Das mochte kitschig klingen und ich verfluchte mich selbst über diese Schwärmerei, aber der Sportler hatte es mir mit seinem Charme und seiner Art angetan. Ich würde lügen, wenn ich sagte, dass mir seine Aufmerksamkeit beim Meet und Greet nicht gefallen hätte. Und im Nachhinein war ich schon ein wenig gekränkt, dass er neben Maria gesessen hatte, da die zwei sich permanent unterhalten hatten.
Auf der einen Seite war ich natürlich selber schuld. Ich hatte so vehement dagegen angekämpft, mich nicht an den Gesprächen zu beteiligen; aber das hatte auch seine Gründe. Und gerade hier und jetzt geschah dieser Grund. Ich bekam den Polen nicht aus meinem Kopf.
Ich fühlte mich wie benebelt und dachte an nichts anderes. Irgendwie schon blind und das machte mir jedes Mal Angst. Immer, wenn ich mich zu einem Menschen hingezogen fühlte, vermasselte ich es irgendwie. Umgekehrt liess ich dafür niemanden so richtig an mich ran. Es war eine total verzwickte Situation und ich nervte mich selber über meine eigene Dummheit.
In Gedanken versunken blickte ich aus der Straßenbahn und sah, wie die hell erleuchteten Häuser an mir vorbeizogen. Hier und da konnte man Menschengruppen sehen, die sich auf den Weg zu ihren nächtlichen Abenteuern machten. Insgeheim wäre ich noch viel länger bei Maria und den anderen geblieben, aber ich konnte meinen Stiefvater auch nicht alleine lassen. Das ließ mein Gewissen nicht ganz zu.

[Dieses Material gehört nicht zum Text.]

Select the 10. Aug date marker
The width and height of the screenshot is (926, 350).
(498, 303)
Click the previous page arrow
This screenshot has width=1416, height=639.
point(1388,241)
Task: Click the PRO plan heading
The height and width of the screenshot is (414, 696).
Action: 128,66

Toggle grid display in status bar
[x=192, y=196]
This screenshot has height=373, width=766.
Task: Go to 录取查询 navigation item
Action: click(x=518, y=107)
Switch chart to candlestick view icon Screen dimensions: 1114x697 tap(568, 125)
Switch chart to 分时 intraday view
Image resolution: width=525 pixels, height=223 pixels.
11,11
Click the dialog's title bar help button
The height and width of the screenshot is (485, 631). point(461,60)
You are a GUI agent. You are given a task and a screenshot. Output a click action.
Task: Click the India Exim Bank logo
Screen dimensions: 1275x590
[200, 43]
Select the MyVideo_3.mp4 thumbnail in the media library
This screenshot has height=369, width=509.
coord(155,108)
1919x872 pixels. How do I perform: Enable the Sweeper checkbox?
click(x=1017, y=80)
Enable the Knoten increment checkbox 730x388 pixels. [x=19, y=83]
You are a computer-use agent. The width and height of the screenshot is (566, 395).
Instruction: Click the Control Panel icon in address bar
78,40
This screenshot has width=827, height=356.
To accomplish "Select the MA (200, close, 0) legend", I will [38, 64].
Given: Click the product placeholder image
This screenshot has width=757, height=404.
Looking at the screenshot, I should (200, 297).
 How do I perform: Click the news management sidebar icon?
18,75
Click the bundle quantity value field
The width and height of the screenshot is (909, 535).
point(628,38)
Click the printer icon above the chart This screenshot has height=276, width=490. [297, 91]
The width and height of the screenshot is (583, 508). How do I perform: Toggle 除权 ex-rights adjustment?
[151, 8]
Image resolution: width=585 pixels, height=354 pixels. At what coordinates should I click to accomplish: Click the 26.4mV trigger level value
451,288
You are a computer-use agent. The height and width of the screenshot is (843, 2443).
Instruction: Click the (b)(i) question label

Es war spät, als ich das Westin Grand endlich erreicht hatte. Schnellen Schrittes begab ich mich zum Lift, fuhr in den vierten Stock und stieg aus.
Unser Zimmer befand sich am Ende des rechten Ganges. Stumm und irgendwie traurig, lief ich zu der dunklen Holztür, auf dessen Nummer die 424 abgebildet war. Ungeduldig kramte ich meine Schlüsselkarte heraus und zog sie durch den Schlitz, bis ein grünes Lämpchen aufleuchtete. Leise, stets darauf bedacht kein lautes Geräusch zu machen, betrat ich das Zimmer. "Bin noch wach!", hörte ich es aus dem Raum rufen und stieß die Tür komplett auf.
"Na, haste einen schönen Abend gehabt?", kam es von Kristoph, als er von seinem Telefon aufblickte. Er lag in Jogginghosen und T-Shirt im Bett und schrieb vermutlich noch mit Mama per Whatsapp. Ein 'Hmm' entwich meinen Lippen und ich schloss die schwere Zimmertür hinter mir.
Achtlos warf ich meine Tasche auf den Stuhl neben der Kommode und schnappte mir aus meinem Rucksack meine Schlafsachen. Kristoph bemerkte, dass mich etwas bedrückte und erhob sich ein Stück von seinem Bett. "Ist alles okay? Ist etwas passiert?", stellte er auch sogleich seine Fragen und ich winkte ab. "Keine Sorge. Ist alles gut", antwortete ich ruhig und verschwand im Bad.
Ich war zu müde um jetzt noch groß vom Abend zu erzählen.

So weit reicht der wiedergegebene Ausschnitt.